Embouchure Issues - lips being "blown apart"

Discussion in 'Trumpet Discussion' started by cloudnine, Nov 22, 2010.

  1. cloudnine

    cloudnine Pianissimo User

    Jun 5, 2008
    Thought I'd ask for some advice on a problem I've been having lately.

    Recently (3-4 weeks) I've been having an issue with the upper register (above approximately G above the staff) where my lips are being what I can only describe as "blown apart". I'm getting an awful flapping sound with most of the notes up there. Like I'm flapping my lips, but in the upper range and with the pitch sounding.

    I've tried to fix it (including taking a couple of days essentially off) to no avail. I haven't been playing all that long (2 years) and I've just recently started to try to develop my high range, but since it's a relatively recent phenomenon I'm concerned.

    What could this be? I feel like the air support is there but the lips are unable to "handle" it. I don't think chop strength is necessarily the issue - I play a lot and have since I picked up the horn so I feel my strength should be adequate. I don't want to try to put pressure on the mouthpiece or clench the lips either. Could it be a mouthpiece issue? I play on a standard 3C.

    Any ideas?
  2. bumblebee

    bumblebee Fortissimo User

    Jan 21, 2010
    Great Southern Land
  3. rowuk

    rowuk Moderator Staff Member

    Jun 18, 2006
    IF you had a decent daily routine, you would already have the answer. We have no way of knowing over the internet what that high range stuff has done to waste your chops.

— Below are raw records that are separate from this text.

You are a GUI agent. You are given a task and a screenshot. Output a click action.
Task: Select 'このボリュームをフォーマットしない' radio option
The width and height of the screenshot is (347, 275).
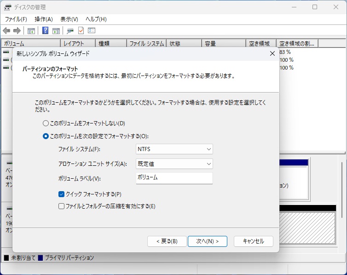click(x=46, y=123)
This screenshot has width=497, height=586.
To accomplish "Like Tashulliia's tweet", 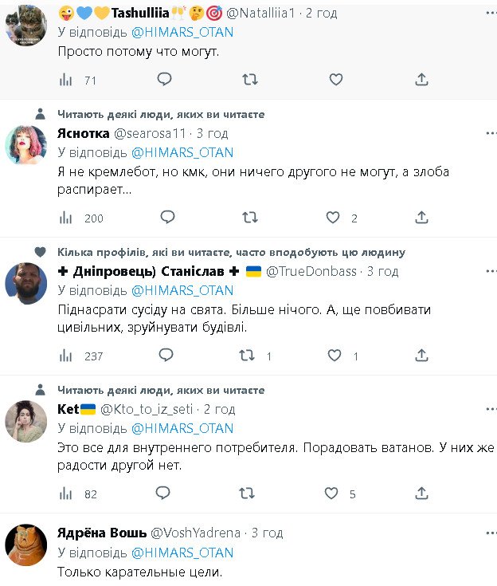I will pyautogui.click(x=336, y=79).
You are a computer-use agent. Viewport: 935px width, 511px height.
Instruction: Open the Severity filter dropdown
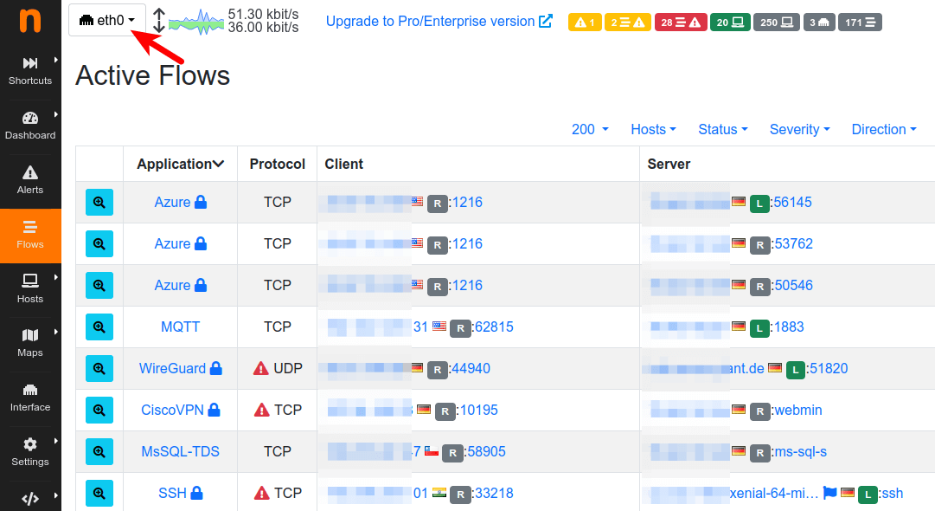click(799, 130)
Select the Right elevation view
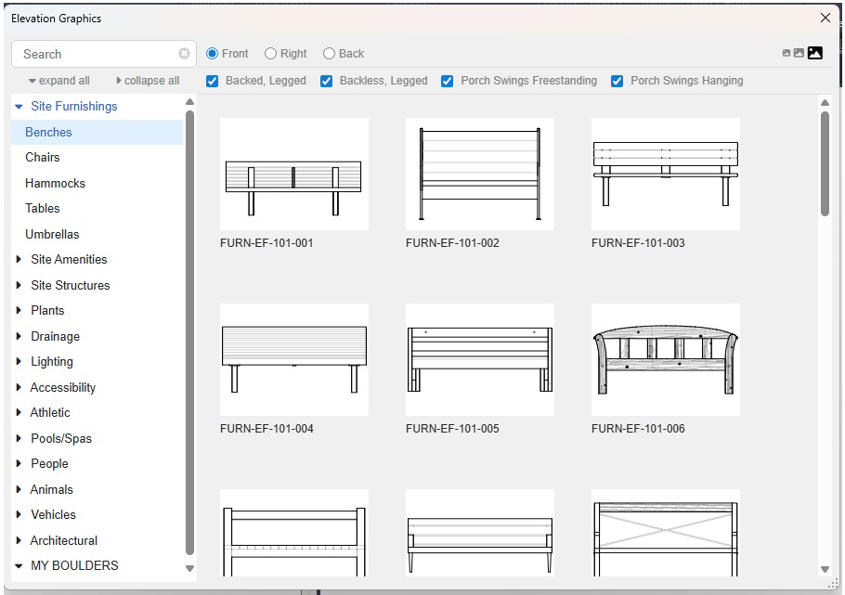 pos(270,53)
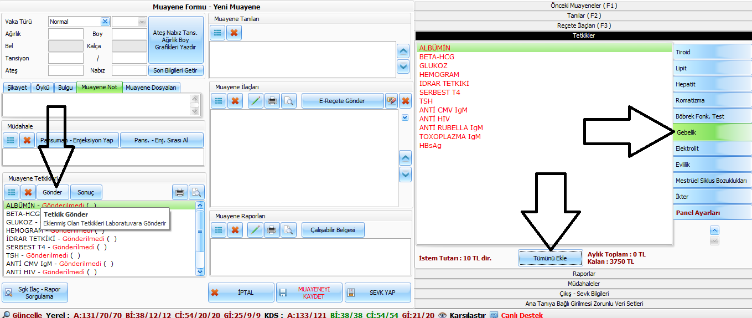Click the printer icon in Muayene Raporları

click(272, 230)
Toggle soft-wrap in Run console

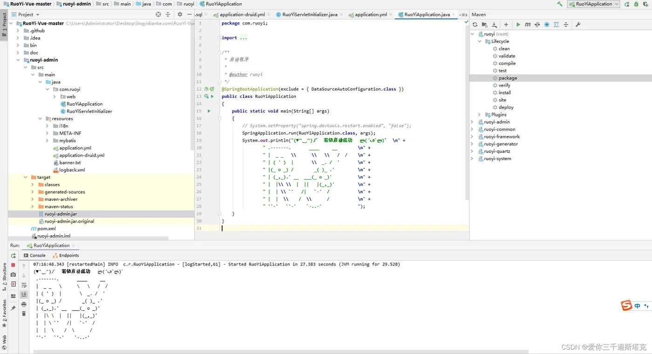tap(24, 285)
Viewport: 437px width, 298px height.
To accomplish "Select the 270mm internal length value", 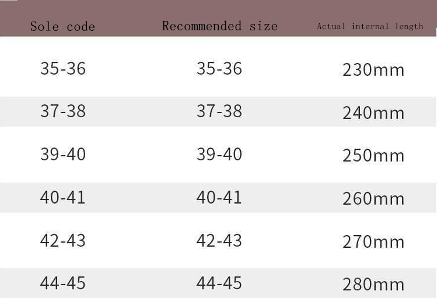I will (x=373, y=242).
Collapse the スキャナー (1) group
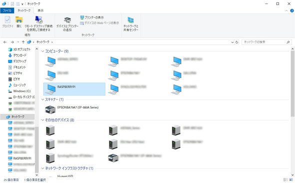 [43, 100]
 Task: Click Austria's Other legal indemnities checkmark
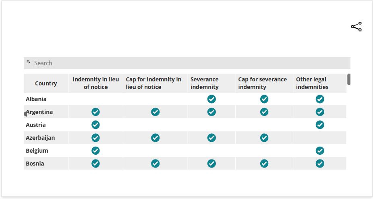coord(320,125)
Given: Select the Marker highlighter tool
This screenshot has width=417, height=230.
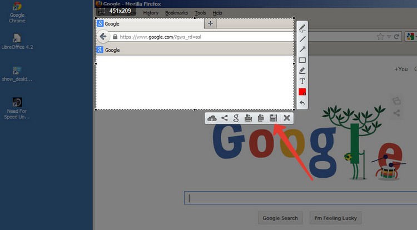Looking at the screenshot, I should pos(302,71).
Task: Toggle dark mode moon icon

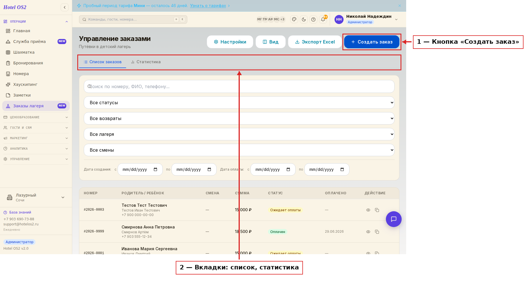Action: point(304,19)
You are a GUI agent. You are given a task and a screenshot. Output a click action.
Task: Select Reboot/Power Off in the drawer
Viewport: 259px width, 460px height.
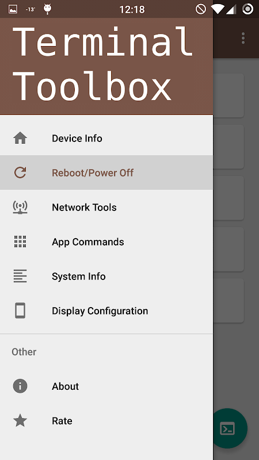(106, 173)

    Get back into what worked BEFORE you started messing around with high notes. Get that solid and focussed again, then get a program worked out with your local teacher for "specialty" playing.

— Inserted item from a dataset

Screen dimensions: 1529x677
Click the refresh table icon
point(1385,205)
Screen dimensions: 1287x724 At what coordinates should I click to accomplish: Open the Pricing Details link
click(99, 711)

    There are hundreds of stupid things trumpet players do to get high notes. Picking out which one applies to you is really the needle in the haystack.

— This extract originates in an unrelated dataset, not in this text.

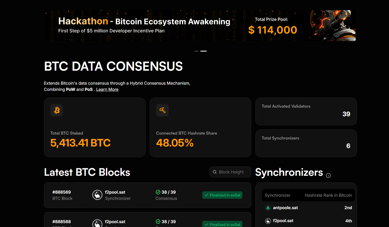Click the search magnifier icon in Block Height field

point(215,172)
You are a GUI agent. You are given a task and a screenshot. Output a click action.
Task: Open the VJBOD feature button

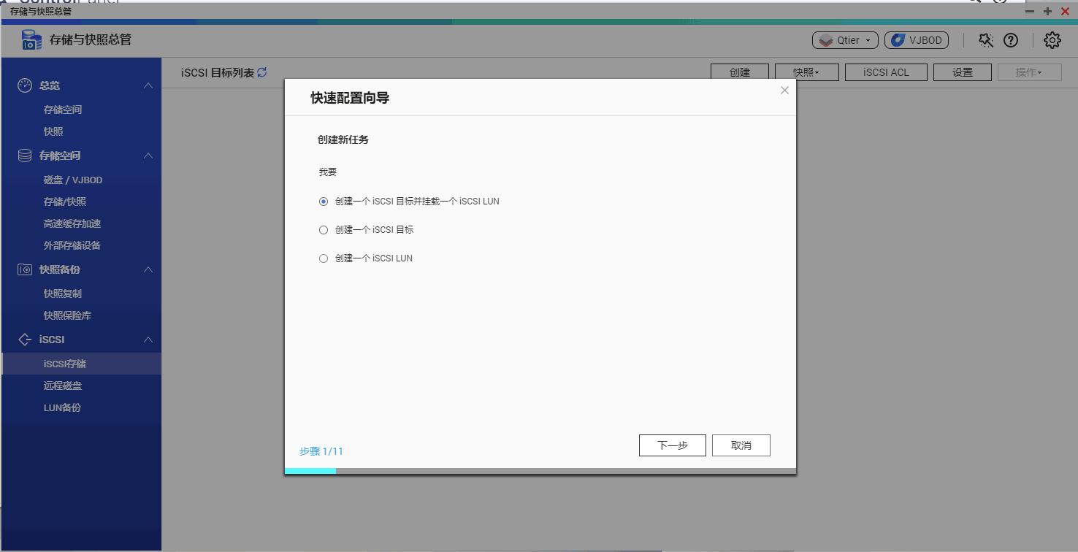(916, 40)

    That all being said, I know of no pro that claims their breathing or chop strength is 100%. Even Maynard Ferguson was a devout yoga fan.
  4. Al Innella

    Al Innella Forte User

    Aug 9, 2007
    Levittown , NY
    It sounds like you may be trying to push too much air on the high notes.Try practicing your high notes very soft, let the lips develop the strength for those notes before going for volume, rest often before you start to feel tired.Remember to still use breath support , but not for volume.
  5. leftmid7

    leftmid7 Mezzo Piano User

    Sep 21, 2010
    Franklin, TN
    The flapping sounds odd, though. Like your mpc cup is too big for you or something. Do you have access to others?
  6. EdMann

    EdMann Mezzo Forte User

    Sep 20, 2007
    Los Angeles
    This is not an uncommon problem for newbees looking to push their limits or comebackers like me who wish to do same. The infrastructure is just not always there, mpc placement can shift, maybe you were listening to too much Maynard that day. Mpc size may play a part, but I've had this happen to me in the not too distant past on the smallest of pieces. Rowuk, as usual, hits it on the head-- could be a number of things-- but this, along with pretty sounds like airballs, double buzzes, rasp tones happen when you don't stick with a routine and play under control. Use common sense, and think music, not notes. Swelling and fatigue can creep up VERY fast. Rest often.